Pick out each line of the listing below that contains the string "size", matching case exactly, and copy those lines.

________________

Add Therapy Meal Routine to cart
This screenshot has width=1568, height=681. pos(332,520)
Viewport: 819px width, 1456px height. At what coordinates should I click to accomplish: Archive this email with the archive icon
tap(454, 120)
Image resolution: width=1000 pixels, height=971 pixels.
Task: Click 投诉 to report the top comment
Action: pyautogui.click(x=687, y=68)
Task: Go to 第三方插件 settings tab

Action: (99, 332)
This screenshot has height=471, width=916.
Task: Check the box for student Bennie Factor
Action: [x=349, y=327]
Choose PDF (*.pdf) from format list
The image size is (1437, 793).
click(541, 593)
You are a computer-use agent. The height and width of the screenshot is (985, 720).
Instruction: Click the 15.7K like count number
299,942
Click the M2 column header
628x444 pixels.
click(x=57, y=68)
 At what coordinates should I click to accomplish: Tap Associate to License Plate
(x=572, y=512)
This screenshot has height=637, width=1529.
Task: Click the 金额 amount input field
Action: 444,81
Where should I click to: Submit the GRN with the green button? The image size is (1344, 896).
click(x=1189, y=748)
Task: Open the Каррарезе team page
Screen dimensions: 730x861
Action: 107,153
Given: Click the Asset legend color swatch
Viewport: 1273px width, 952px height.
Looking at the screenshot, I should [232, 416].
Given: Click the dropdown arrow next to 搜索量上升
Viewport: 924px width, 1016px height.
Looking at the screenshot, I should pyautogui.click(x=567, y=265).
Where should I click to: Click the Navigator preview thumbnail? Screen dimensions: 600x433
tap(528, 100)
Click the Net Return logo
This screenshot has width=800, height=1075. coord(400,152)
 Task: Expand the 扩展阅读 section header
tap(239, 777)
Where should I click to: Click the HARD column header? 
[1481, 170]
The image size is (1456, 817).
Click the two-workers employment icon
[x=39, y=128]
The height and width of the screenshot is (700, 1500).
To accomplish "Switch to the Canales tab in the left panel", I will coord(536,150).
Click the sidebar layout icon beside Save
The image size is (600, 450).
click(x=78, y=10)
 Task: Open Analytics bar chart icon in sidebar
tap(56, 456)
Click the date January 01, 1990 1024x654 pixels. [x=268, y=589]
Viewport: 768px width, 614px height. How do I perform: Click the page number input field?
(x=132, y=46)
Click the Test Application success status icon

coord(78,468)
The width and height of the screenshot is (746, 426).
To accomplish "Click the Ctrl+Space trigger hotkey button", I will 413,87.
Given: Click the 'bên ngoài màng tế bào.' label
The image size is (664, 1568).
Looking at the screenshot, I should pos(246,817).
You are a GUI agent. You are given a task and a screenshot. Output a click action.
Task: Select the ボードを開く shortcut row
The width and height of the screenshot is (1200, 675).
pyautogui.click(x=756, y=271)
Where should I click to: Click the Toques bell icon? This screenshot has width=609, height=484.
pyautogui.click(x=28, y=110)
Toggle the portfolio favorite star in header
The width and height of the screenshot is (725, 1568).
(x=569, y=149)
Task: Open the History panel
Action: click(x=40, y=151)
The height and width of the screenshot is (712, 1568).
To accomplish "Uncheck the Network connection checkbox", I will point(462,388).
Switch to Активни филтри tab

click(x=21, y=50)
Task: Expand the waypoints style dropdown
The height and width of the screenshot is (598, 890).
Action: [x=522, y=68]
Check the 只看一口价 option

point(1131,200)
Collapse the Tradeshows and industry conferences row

________________

| Response to this task |
The image size is (1437, 793).
Where should I click to: Submit the GRN with the green button? The image size is (1344, 896).
The image size is (1456, 817).
The image size is (600, 450).
The image size is (664, 1568).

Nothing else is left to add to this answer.